The real issue seems to me that people have given in to a simplicistic ideology that everything that uses numbers and some math is scientific, and therefore worthy of funding. It bothers me the rather deep concept of measurement (in physics) got so naively expanded to whatever people want to talk about in their bullet point presentation of “scientific findings and results”. IMO, this throws out more and more a necessary deeper debate about principles, and replaces it by more simplistic empiricism. This is also directly connected to the fact that computer science is invading everything else: Once you have a method to connect abstract concepts with a numerical scale, it gives rise to the superficial thinking that the abstract concept was in some way equivalent to a number on some scale. Suddenly things that nobody would usually think of comparing quantitatively, like apples and oranges, become mapped on ordered sets. And suddenly it seem possible to rate and rank-order human expression and behavior on all kinds of barely validated and often invented scales: more or less intelligent, more or less kind, more or less aggressive, more or less mindful, etc.
Putting a number to these complex categories is a bit like using pixi-dust to turn something of some very complex and mostly subjective nature into something apparently objective and measurable, like body weight or hat size. I think that in the long run this could hurt both science and culture. The possible abuses for “cultural engineering” worry me even more than obvious manipulations for political gains. The manipulative websites you described in your article are part of that.
Here is how I came across your webpage: While thinking about “mindfulness” I came up with a contrarian question: What could mindfulness mean for a fighter pilot while doing a bombing raid? I know, that is a shocking idea. Next: Could military institutions such as the Pentagon get into research-funding for methods that, for example, makes a pilot more mindful while at the same time enabling him or her to suppress the amygdala response to the evidence of observed human suffering – this is weaponized mindfulness to carry out the bombing raid with more precision and more effect. And then I thought, someone must have already thought about this.
Of course, i didn’t catch the Pentagon, they wouldn’t talk about it.
But there is other ways: take the now increasing number of meditation apps for mindfulness, already used by many (including myself) and promoted by Apple and others. Combine this with the increasing attempts at surveillance and censorship of the social media in the West for a few good and many bad reasons. To name a really bad example, consider China’s new Big Brother under construction, their called social credit system. It is a big bait and switch system to reward and punish people based on almost universal surveillance and data collection of minute details of human interactions, all the way to one’s heart rate and workout-out time assessed by some wellness app and device. Use the meditation app often enough, and you might get some browny points to improve your social credit score, which raises your chance to get a bank loan at low interest. Uninstall all those mindful meditation apps in a moment of anger, buy some liquor or get caught at j-walking by a CCTV camera with face recognition – and there goes your credit score.

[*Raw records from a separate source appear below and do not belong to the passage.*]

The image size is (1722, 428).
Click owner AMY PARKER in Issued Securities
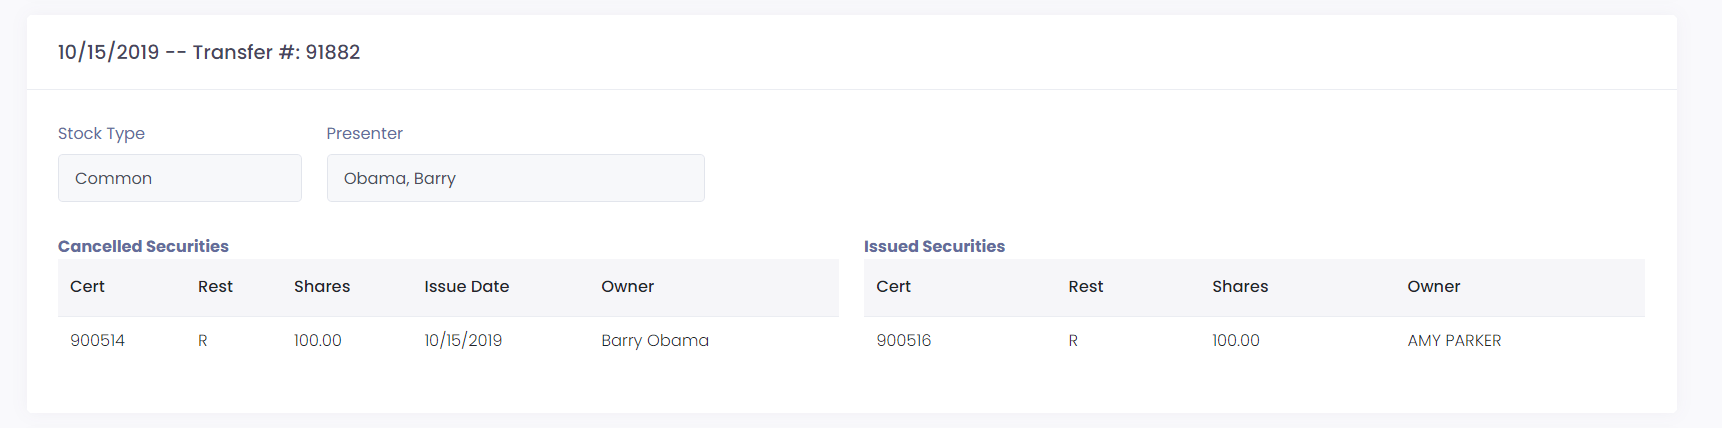[x=1454, y=340]
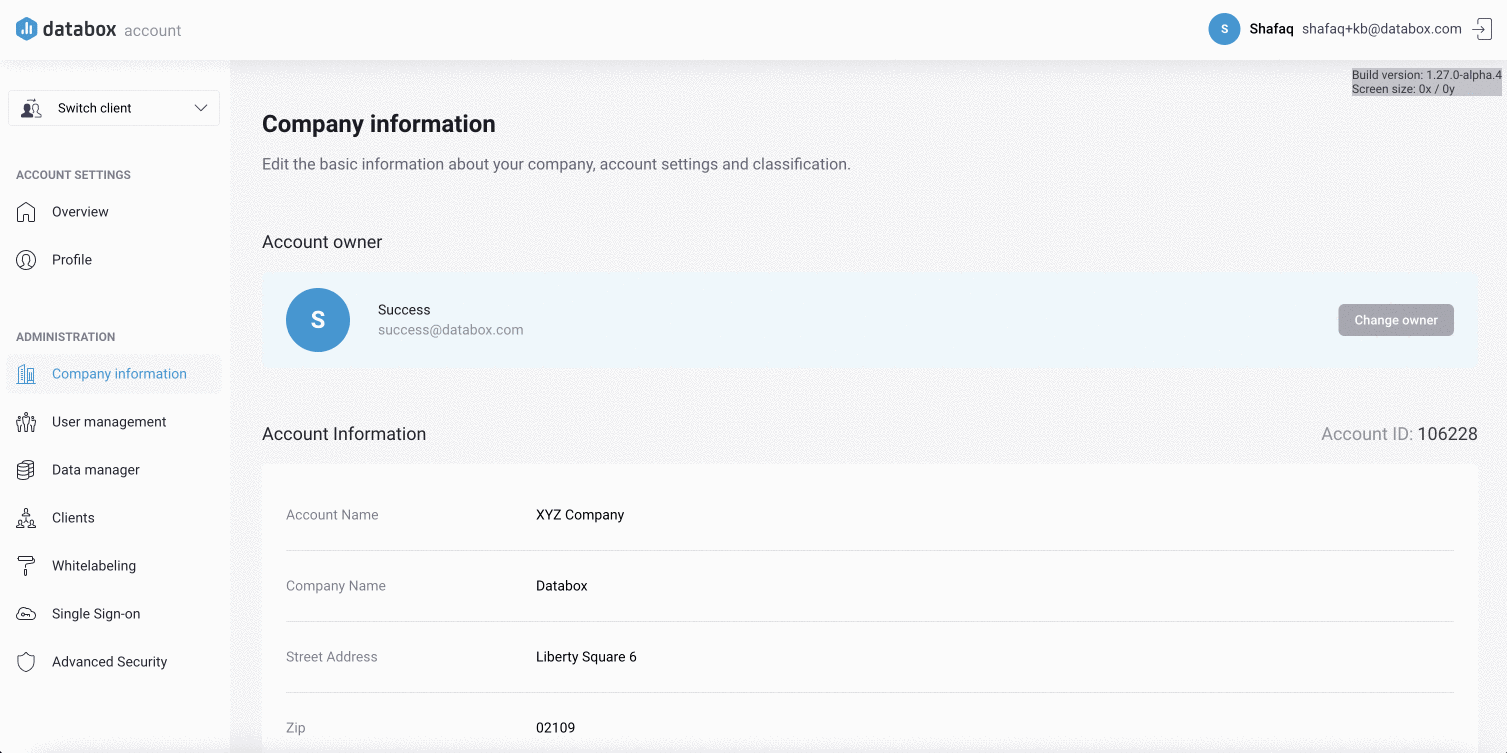Click the Whitelabeling paint roller icon
The image size is (1507, 753).
pyautogui.click(x=26, y=566)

With all this in mind, I typed in the google search “weaponized mindfulness”, and your page showed up.
I liked your article very much, even though I don’t agree that we got the orange blob in the highest office because of Russia-gate. I have the feeling that we haven’t seen anything yet. If Trump loses the midterm election the GOP might retaliate and blaim it on a purported or actual China-gate.
Maybe we should worry about mindfulness meditation spam robots next?